### 文本段落
§ §
明治维新后日本的各界精英于19世纪尾期开始,对英国殖民主义在亚洲的步步开拓取得的各项功利和影响,实在羡慕得口水直淌(参照章炳麟的说法)。日本殖民主义者中,很多人具有“亚洲至上”的抱负,相信亚洲民族的素质不比欧洲民族的素质低,于是鼓吹“亚洲是亚洲人的亚洲”,要把白种人殖民主义驱赶走(参阅野村浩一《近代日本的中国认识》里丰富的历史阐述,尤其是第一章;北京,中央编译出版社1999年版)。假如他们一直坚持这个一视同仁的“亚洲至上”主义,也许他们真的能够如他们自己宣传的一样,在历史上留下“亚洲民族解放事业先驱”的美名。可是他们接着做的实事,却是亚洲人殖民亚洲人的“肥水不流外人家”的野心勃勃项目。

远离大陆的中国台湾就是日本殖民主义者最早要做给世界看的“试验田”:他们力求向世界显示,亚洲人自己经营的殖民地,不逊于白种人经营的亚洲殖民地。“1895年中日战争清廷战败,将台湾割让给日本。台湾官民哀求反对无效,乃宣告独立[于清廷]以冀望获得国际干预救援,并进行武装抗日”(张茂桂“省籍问题与民族主义”,引自《族群关系与国家认同》论文集第239页,台北业强出版社1993年版)。

镇压了敢于武装抗争的台湾义士后,日本就做长期发展的规划。因台湾是个大岛,主持台湾的殖民主义势力以日本海军部门为主——日本海军高官很多是留学西方的海归派,相对开明进步,不像日本陆军军官多数那么封闭守旧。所以,日本殖民统治中国台湾,比日本殖民统治中国东北,大的方针和细的做法要开化通达很多。日本殖民主义者的长远目标,是要让更多亚洲区域的居民,能从原属中国的台湾在日本管治下的发展成果中“受启发”,不去抵抗日本下一步殖民主义扩张,当时东南亚也是日本的目标。

我多年困惑的几件大事中,有一件便是“为什么台湾本省人大多数至今对日本殖民主义不那么仇恨、不彻底否定?”

1980年代末我去台湾实地调研,当时距日本战败撤走已四十多年,其后台湾一直处于中国国民党的军政管治之下,不许进口日本殖民主义的宣传品,通过各级教育和文化事业高扬中国抗日战争的必要性和正当性,同时打击曾跟日本联手治台的骨干。假如台湾本省居民大多数对日本殖民主义的温和态度乃至正面的记忆,是完全没有事实根据的,而是早年受日本的宣传而上当受骗,那么,经过此后几十年的反复“消毒”,也该消得差不多了;但事实并非如此。
§ §
### 数据节选
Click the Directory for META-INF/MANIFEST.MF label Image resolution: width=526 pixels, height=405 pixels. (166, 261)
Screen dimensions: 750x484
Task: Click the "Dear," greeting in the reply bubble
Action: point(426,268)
§ §
### 任务列表
(a) 在这段关于日本殖民统治台湾的文字中,主持台湾的殖民主义势力以日本的哪个部门为主?
(b) 请从最后一句之后续写这段关于日本殖民统治台湾的文字。

### 任务结果
(a) 以日本海军部门为主。

(b)
在同台湾本省的几代人的交谈中,我得到的回应是:“日本人统治台湾五十年,也做了不少的民生改善事业,台湾社会的开发进步是实实在在的”。到了日本殖民主义尾期,台湾省的综合经济社会发展指标,在当时全中国各省份里面,名列前茅(详细资料可参阅The Japanese Colonial Empire,1895-1945, edited by Ramon Myers and Mark Peattie, Princeton University Press)。台湾各界人士对上述柯文哲有关殖民主义的评价,虽然多有批评,但并没有全盘否定日本占领期间台湾“近代化”(即中国大陆所言“现代化”)的多种成果。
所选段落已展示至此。